Он так и не смог разобраться, кто к кому сильнее привязан: Краб к ней или она к Крабу, а без оценки их обоюдной или обоюдоострой любви-ненависти, привыкания-отчуждения нельзя было выстроить эффективный план мести: ведь глупо карать жертву, отнимая у нее то, что ей безразлично. Сидельцу Петрику в этом отношении было проще: его травести, как он выяснил, безответно любила огромного мужчину, игравшего негодяев, настоящего оперного злодея. Правда, он не мог быть истцом, так как был почти вдвое моложе истицы.
— Ну, и запил он, — говорила между тем женщина, прислонившись к скрипнувшей дверце пустого шкафа, будто собиралась залезть внутрь и там отсидеться. Руки ее были опущены, кудряшки развились и висели каштановыми водорослями, морковная помада смазалась на одну сторону, как будто она криво ухмылялась на свой же рассказ. — Сильно запил, а я на экскурсию со злости отправилась и пригласила знакомого гида на встречную экскурсию. «Чёрное море — лоханка, — говорю. — Поехали, настоящее море покажу». Он сразу на меня глаз положил, с первой экскурсии, а я пари с Крабом заключила, разозлившись: спорим, говорю, оставлю девок без отца! И оставила. Увезла гида с собой вместо Фирса, на его же билет. Во как! До сих пор у меня в жизни было два шатуна — ты третий. Ой, кто-то шкребется, — насторожилась женщина. — Кошка?

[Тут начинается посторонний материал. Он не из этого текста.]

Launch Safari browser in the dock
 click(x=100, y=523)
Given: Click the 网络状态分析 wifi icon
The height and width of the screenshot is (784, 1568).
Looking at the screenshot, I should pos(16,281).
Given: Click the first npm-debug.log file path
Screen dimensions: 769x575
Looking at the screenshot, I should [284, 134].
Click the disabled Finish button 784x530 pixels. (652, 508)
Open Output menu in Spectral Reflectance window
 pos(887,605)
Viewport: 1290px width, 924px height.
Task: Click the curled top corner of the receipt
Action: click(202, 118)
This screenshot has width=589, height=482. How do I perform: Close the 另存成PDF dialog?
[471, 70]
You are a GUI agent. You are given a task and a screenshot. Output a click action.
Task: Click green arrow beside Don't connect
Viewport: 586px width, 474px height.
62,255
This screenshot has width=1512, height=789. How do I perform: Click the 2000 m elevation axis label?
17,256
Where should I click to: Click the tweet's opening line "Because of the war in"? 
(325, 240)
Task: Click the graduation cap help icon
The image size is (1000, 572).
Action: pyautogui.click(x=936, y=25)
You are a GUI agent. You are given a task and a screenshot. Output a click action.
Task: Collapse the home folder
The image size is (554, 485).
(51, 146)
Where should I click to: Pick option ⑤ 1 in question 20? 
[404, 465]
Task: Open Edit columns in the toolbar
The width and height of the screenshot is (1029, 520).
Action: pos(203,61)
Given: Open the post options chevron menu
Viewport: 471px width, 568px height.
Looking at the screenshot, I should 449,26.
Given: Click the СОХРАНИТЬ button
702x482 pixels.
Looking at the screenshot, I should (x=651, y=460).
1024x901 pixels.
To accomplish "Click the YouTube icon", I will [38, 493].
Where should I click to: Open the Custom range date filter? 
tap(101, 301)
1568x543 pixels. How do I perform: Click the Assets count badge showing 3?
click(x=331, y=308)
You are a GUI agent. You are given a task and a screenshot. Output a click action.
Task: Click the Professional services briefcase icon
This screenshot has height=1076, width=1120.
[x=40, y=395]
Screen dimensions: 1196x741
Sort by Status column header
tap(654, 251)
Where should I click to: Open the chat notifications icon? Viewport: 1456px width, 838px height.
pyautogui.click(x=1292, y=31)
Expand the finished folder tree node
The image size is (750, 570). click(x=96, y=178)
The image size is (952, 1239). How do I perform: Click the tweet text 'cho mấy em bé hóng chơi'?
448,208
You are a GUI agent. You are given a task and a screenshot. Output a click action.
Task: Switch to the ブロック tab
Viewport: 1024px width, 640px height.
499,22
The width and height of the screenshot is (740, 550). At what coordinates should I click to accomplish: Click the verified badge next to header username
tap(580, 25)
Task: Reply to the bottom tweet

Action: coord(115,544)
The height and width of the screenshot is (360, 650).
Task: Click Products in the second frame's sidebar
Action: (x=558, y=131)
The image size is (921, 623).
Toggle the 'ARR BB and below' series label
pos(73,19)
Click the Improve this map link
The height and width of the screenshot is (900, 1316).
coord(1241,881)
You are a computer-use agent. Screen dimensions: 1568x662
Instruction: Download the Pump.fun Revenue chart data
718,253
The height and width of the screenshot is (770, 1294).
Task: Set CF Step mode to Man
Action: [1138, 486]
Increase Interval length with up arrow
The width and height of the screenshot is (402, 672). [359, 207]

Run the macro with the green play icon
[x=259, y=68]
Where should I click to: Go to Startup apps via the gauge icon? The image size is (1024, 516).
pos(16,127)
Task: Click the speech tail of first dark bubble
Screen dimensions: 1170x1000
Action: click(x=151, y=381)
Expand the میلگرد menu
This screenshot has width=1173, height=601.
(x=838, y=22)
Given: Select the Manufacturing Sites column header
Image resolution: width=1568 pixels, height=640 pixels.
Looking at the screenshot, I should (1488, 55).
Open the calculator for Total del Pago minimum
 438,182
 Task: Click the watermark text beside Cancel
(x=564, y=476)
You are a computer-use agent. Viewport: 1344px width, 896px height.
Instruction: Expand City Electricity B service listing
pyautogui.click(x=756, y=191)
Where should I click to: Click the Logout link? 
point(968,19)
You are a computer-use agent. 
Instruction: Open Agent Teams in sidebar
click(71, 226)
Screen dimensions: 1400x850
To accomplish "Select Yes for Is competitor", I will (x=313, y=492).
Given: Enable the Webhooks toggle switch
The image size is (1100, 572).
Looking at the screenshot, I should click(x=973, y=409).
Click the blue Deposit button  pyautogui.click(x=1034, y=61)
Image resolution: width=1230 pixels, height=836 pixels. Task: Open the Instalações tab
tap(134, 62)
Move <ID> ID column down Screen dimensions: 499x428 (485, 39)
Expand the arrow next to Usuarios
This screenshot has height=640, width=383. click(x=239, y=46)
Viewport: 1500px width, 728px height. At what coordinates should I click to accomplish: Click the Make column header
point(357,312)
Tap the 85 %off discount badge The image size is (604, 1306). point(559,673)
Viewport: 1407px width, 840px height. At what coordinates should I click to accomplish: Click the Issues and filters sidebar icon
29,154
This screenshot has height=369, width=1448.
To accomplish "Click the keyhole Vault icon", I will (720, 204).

Да, ведь дверь оставалась открытой. Марат первым бросился навстречу Крабу, потому что какая там кошка, это мог быть только Фирсов. Она — стремглав за ним следом; он сообразил, в чём дело, когда было уже поздно — эта лахудра его провела: опередив, распахнула дверь и сильнейшим тычком в спину вытолкнула вон из квартиры истца — оказалось, что она сильна, как кит, и солона, как селедка, одним словом, ему не по зубам, — и быстро повернула ключ. Сгоряча он развернулся, чтобы забарабанить в закрытую дверь, но потом разжал кулак, уткнувшись в дверь лбом, корябая старую, слоями сходящую краску с деревянной поверхности, загоняя под ногти коричневые занозы.